--- Dataset rows ---

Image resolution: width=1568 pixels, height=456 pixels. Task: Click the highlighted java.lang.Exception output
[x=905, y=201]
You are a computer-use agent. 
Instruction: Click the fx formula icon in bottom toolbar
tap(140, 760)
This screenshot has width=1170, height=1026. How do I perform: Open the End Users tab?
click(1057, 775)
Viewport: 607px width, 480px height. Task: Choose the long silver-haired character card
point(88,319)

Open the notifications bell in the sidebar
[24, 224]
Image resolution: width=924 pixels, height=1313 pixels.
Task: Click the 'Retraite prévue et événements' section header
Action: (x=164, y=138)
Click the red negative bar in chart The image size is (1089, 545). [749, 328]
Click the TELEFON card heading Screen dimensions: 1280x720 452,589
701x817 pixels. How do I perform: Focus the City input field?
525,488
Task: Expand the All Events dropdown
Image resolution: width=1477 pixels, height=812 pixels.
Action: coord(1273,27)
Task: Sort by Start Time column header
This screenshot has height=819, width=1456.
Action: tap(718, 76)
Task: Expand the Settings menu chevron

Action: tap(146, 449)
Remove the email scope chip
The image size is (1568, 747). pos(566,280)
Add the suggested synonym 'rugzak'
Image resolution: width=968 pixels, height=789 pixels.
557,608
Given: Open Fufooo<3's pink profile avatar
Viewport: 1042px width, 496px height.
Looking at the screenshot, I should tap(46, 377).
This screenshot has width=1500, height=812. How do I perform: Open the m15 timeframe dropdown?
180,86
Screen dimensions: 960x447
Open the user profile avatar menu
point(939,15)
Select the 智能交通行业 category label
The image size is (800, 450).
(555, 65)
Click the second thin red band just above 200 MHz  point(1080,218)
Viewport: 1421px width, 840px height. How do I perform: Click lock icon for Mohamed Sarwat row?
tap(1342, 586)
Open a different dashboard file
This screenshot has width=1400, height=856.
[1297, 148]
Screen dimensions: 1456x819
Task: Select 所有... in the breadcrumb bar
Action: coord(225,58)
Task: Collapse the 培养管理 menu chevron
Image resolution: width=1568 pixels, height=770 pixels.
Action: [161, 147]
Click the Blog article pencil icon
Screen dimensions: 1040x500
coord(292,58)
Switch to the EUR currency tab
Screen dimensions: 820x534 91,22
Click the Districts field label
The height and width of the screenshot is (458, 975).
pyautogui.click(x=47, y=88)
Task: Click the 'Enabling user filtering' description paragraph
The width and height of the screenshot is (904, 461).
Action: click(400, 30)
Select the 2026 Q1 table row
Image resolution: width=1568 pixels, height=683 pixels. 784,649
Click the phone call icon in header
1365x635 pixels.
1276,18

---

Directions for this task:
Pull out every line of the items above that contains the word "dimensions", copying each line in full.

Worked solution:
Click the TELEFON card heading Screen dimensions: 1280x720 452,589
Screen dimensions: 960x447
Screen dimensions: 1456x819
Screen dimensions: 1040x500
Screen dimensions: 820x534 91,22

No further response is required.